SUPPLIED PASSAGE »
>>

Extracts from the Times newspaper
Ma 1 May 1871The following is a brief account of the proceedings of Rear-Admiral Beauchamp Seymour's Flying Squadron since the last communication from the ships. Our letters are dated the 9th inst. [i.e. 9th April] from Jamaica : -"We remained a fortnight at Barbados, during which time the Governor and the town gave two balls in our honour, both being most successful. At Trinidad we stayed ten days, and from there have visited the islands of Grenada, St. Vincent, and St. Lucia, leaving the latter on the 30th, and arriving here yesterday. From St. Vincent to St. Lucia the squadron had a trial of rate of sailing. Getting all into one line when we had got an offing of the former island, the Admiral made the signal, 'Race to Castries, St. Lucia.' which was a dead heat [sic: should presumably be "dead beat"]. We started at 6 p.m. on the 27th and arrived in the following order on the 28th :- Volage, 12 50 p.m.; Narcissus, 2 50 p.m.; Pylades, 5 35 p.m.; Immortalité, 7 50 p.m.; Cadmus, 10 p.m. So the Volage has proved herself the best ship in sailing to windward, for she also beat the fleet in a two hours' trial we had between Grenada and St. Vincent. We met the Eclipse at St. Vincent on the 25th taking the Governor of Barbadoes round the islands. She was to return from there. The ships in port here are Myrmidon, Sphinx, Lapwing, and Britomart. We remain till the 20th, leaving for Havannah and Bermuda."- Army and Navy Gazette.

<<

SUPPLIED INFORMATION »
>>

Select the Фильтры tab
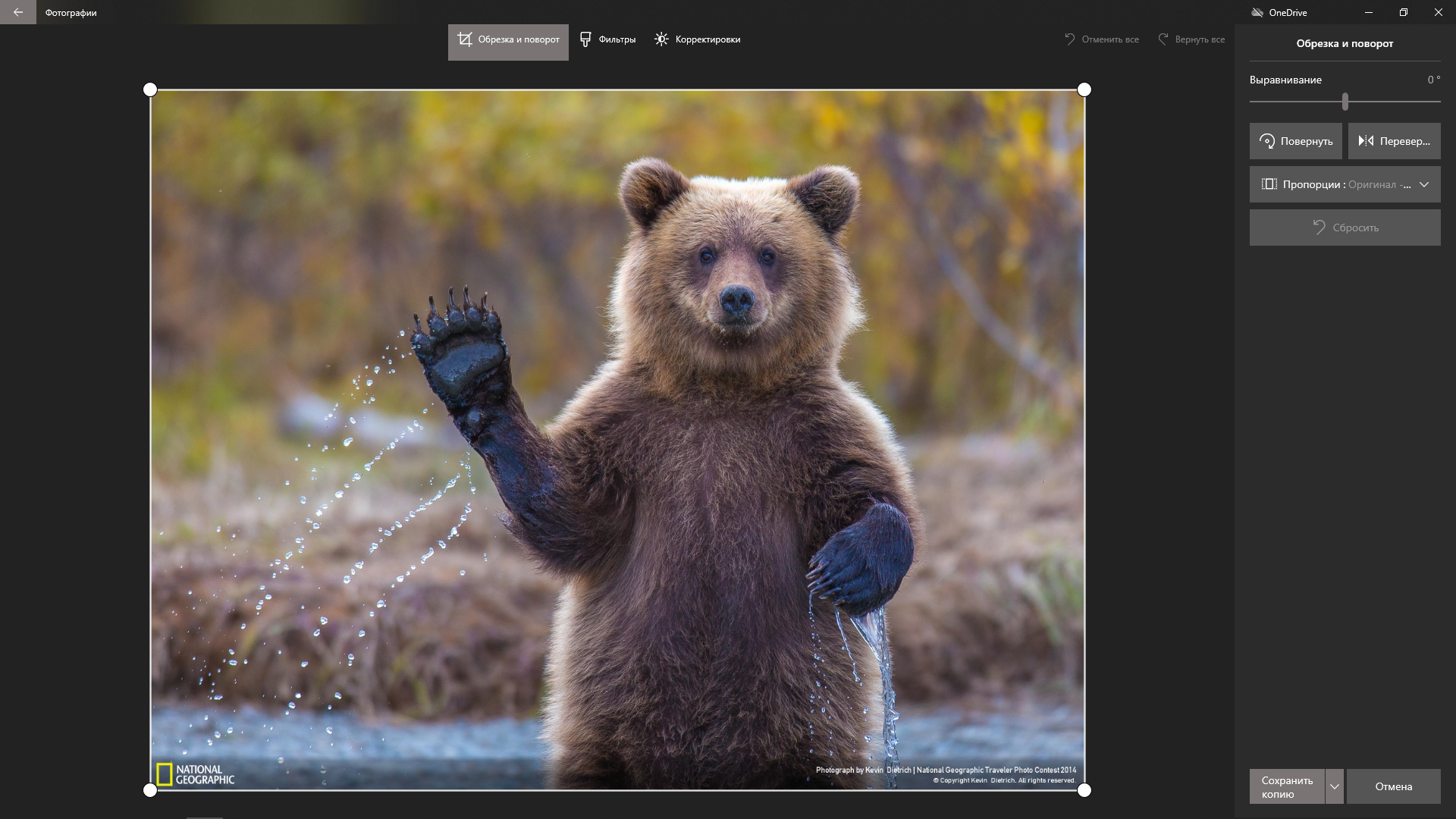1456x819 pixels. [x=607, y=39]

<<

PROBLEM SET »
- A) In the Flying Squadron extract, which ship reached Castries first in the race from St. Vincent?
- B) Render this sentence from the Flying Squadron extract into Spanish: "We remained a fortnight at Barbados, during which time the Governor and the town gave two balls in our honour, both being most successful."
The data was taken from a separate source.

RESPONSES FOR EACH TASK »
- A) The Volage, arriving at 12 50 p.m. on the 28th.

- B) Permanecimos quince días en Barbados, durante los cuales el gobernador y la ciudad dieron dos bailes en nuestro honor, ambos muy exitosos.